The March AutoVIBES report also showed that consumers' consideration of hybrid vehicles, like the Toyota Prius or the Ford Escape Hybrid, doubled from the previous month. In February, only four percent of vehicle shoppers said they were interested in buying a gas/electric hybrid vehicle, and in March that percentage jumped to eight percent. While that number still is small in relation to the number of vehicles sold overall, it can be viewed as a significant increase, according to Scott Upham, senior vice president of automotive research at Harris Interactive.

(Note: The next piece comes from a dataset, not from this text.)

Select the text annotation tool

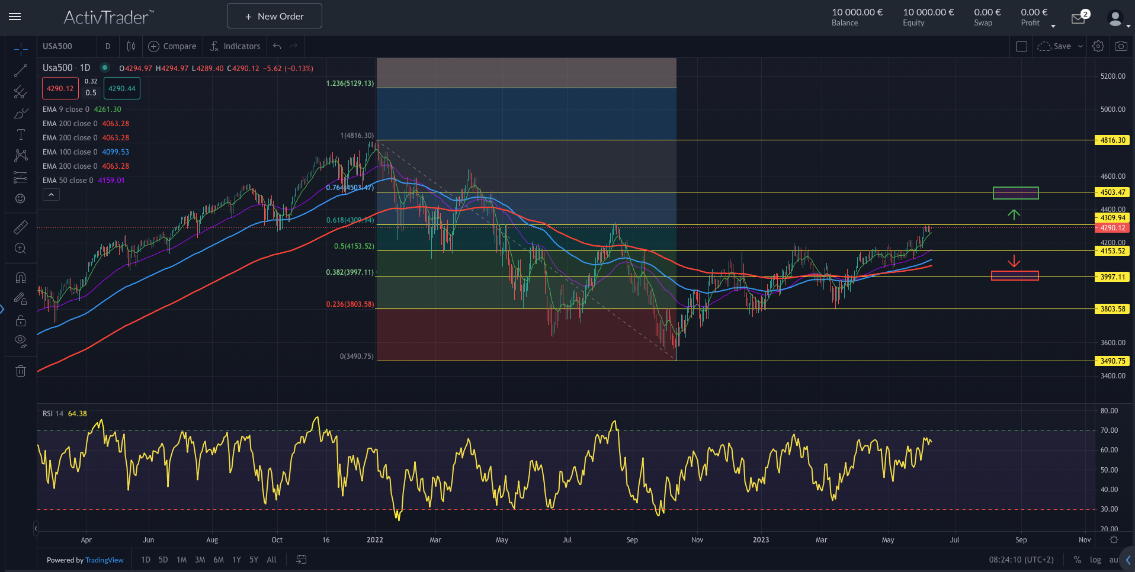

One fuel-efficient alternative to the gas/electric hybrid engine is the new-technology diesel engine. Today's diesel vehicles like the Mercedes E320 and the Jeep Liberty are delivering between 30-40 miles per gallon, which puts the new diesel technology nearly on par with the mileage of many of today's hybrid vehicles. However, according to the March AutoVIBES report, in-market vehicle shoppers' likelihood of purchasing a vehicle with a diesel engine declined over the last year.

"The interest in hybrid technology over the newer diesel technology is a result of smart marketing and promotion by those few companies that currently sell hybrids," Nerad said. "Toyota has done an unbelievable job marketing the Prius, Honda is gaining great press from its Civic and Accord hybrids, and now Ford is doing the same with its Escape hybrid. Diesel technology, on the other hand, hasn't been promoted as well and doesn't seem nearly as sexy as hybrids."

AutoVIBES is a monthly survey of approximately 2,000 U.S. adults ages 18 and over who plan to purchase or lease a new vehicle within the next 12 months. The survey is conducted the third week of each month for five days on Kelley Blue Book's Web site. The study was designed and analyzed jointly by Harris Interactive and Kelley Blue Book Marketing Research.